Шрифт:
Интервал:
Закладка:
Через три года О’Морфи впала в немилость. Король дай ей четыреста тысяч франков приданого и выдал замуж в Бретань за одного офицера генерального штаба. В 1783 году я повстречал сына от этого брака в Фонтенбло. Было ему двадцать пять лет, и об истории своей матери, на которую походил как две капли воды, ему было неведомо. Я просил передать ей от меня поклон и начертал имя свое в его записной книжке.
Причиною, по какой впала в немилость эта красавица, была злая шутка г-жи де Валентинуа, невестки князя Монако. Дама эта, известная всему Парижу, прибыв однажды в Олений парк, подговорила О’Морфи рассмешить короля, спросив, как он обходится со своей старухой женою[27]. Простушка О’Морфи задала королю сей дерзкий и оскорбительный вопрос и настолько его удивила, что государь, поднявшись и испепелив ее взором, произнес:
– Несчастная, кто научил вас задать мне сей вопрос?
Дрожащая О’Морфи созналась; король повернулся к ней спиной, и более она его не видела. Графиня де Валентинуа вновь показалась при дворе лишь два года спустя. Людовик XV, сознавая, что как супруг не оказывает жене должного уважения, старался, по крайней мере, по-королевски ограждать ее от непочтительности. Горе было тому, кто осмеливался на сей счет шутить.

━━━

§ УСЛОВИЕ ЗАДАНИЯ: Продолжите отрывок об опале О’Морфи при дворе Людовика XV, начав сразу после его последнего предложения.

§ ФРАГМЕНТ ДАННЫХ:
━━━

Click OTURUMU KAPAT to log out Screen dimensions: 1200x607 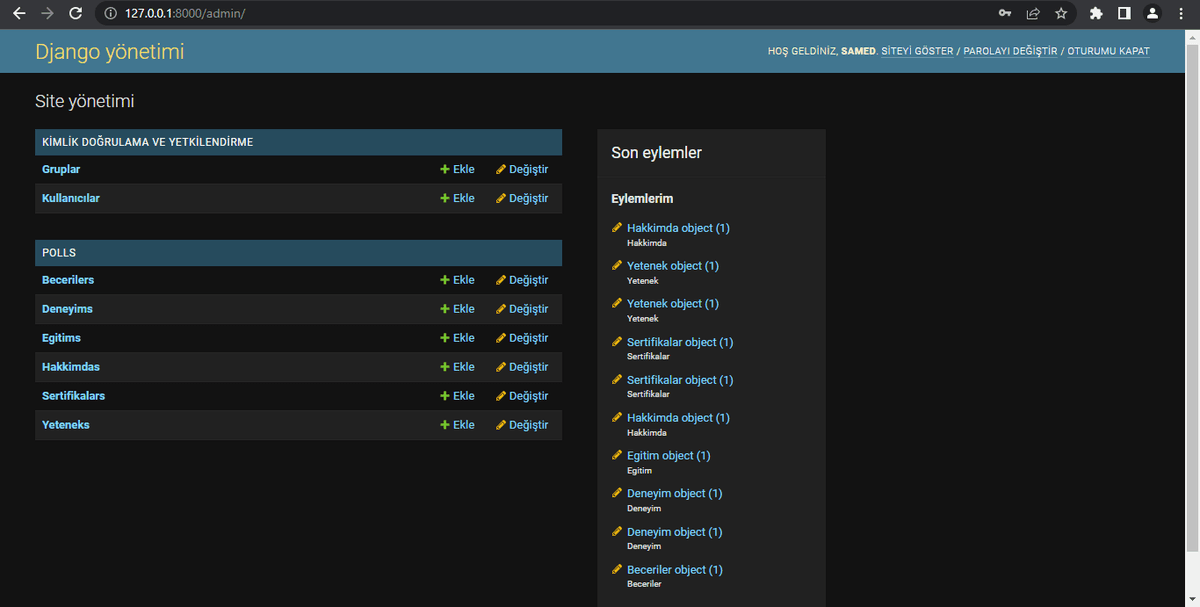[x=1108, y=51]
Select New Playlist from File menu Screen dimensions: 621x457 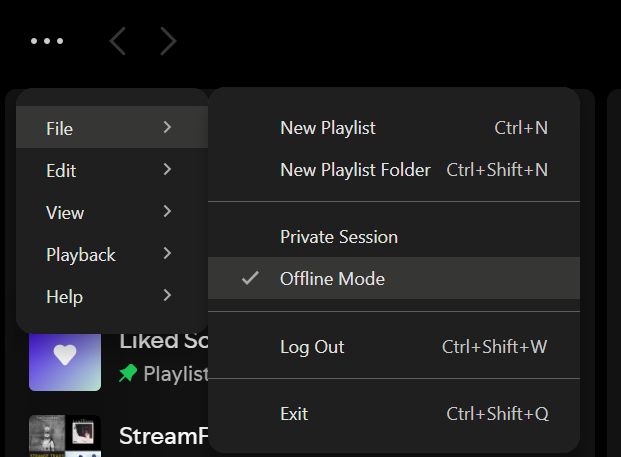(328, 128)
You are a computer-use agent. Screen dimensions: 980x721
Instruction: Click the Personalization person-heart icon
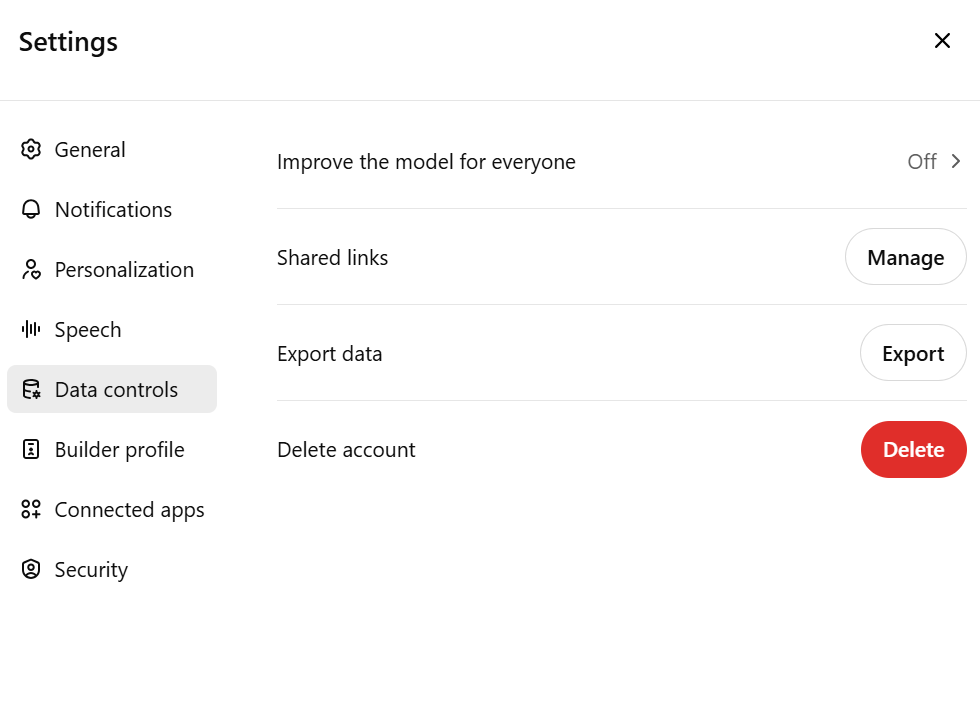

━━━

§ РЕЗУЛЬТАТ ВЫПОЛНЕНИЯ:
Последующие события
Казанова пробыл в Париже два года, большую часть времени проводя в театре. Выучив французский язык, он завязал знакомства с представителями парижской аристократии. Но вскоре его многочисленные любовные связи были замечены полицией (как это было почти в каждом из посещенных им городов). Он отправляется в Германию и Австрию. В 1753 году он вернулся в Венецию, где возобновил свои выходки, чем нажил себе немало врагов и привлек внимание инквизиции. Его полицейское досье превратилось в растущий список богохульств, соблазнений, драк и ссор в общественных местах.
В июле 1755 года (в возрасте тридцати лет) Казанова был арестован и помещен в Пьомби (венецианскую «Свинцовую тюрьму»). Эта тюрьма состояла из семи камер на верхнем этаже Дворца дожей и была предназначена для заключенных высокого положения и политических преступников. Свое название она получила по свинцовым плитам, покрывавшим крышу дворца. Казанова был без суда приговорен к пяти годам заключения в этой тюрьме, из которой еще ни разу не было ни одного побега, и все же Казанове удалось бежать, взломав свинцовую крышу тюрьмы. Скептики спорят, что побег Казановы был выдумкой, что его просто выкупил приемный отец. Однако в государственных архивах сохранились подтверждения рассказу нашего героя, в том числе сведения о ремонте потолка в тюремной камере.
…И вот Казанова снова в Париже. Он въезжает в него 5 января 1757 года…
…Вот я снова в великом городе Париже, на этот раз мне должно было рассчитывать лишь на тех, у кого нашла пристанище слепая богиня Фемида. Я понимал: чтобы добиться чего бы то ни было, мне надлежало использовать все свои физические и моральные силы, свести знакомство с сильными и влиятельными людьми и стараться угодить всем тем, кто может служить моим интересам.
Казанова всегда в восхищении от Парижа. Но сквозь это восхищение проглядывает иногда деловая забота. «Зачем вы едете в Париж?» – спрашивают его… «Я пущу там в оборот свои таланты».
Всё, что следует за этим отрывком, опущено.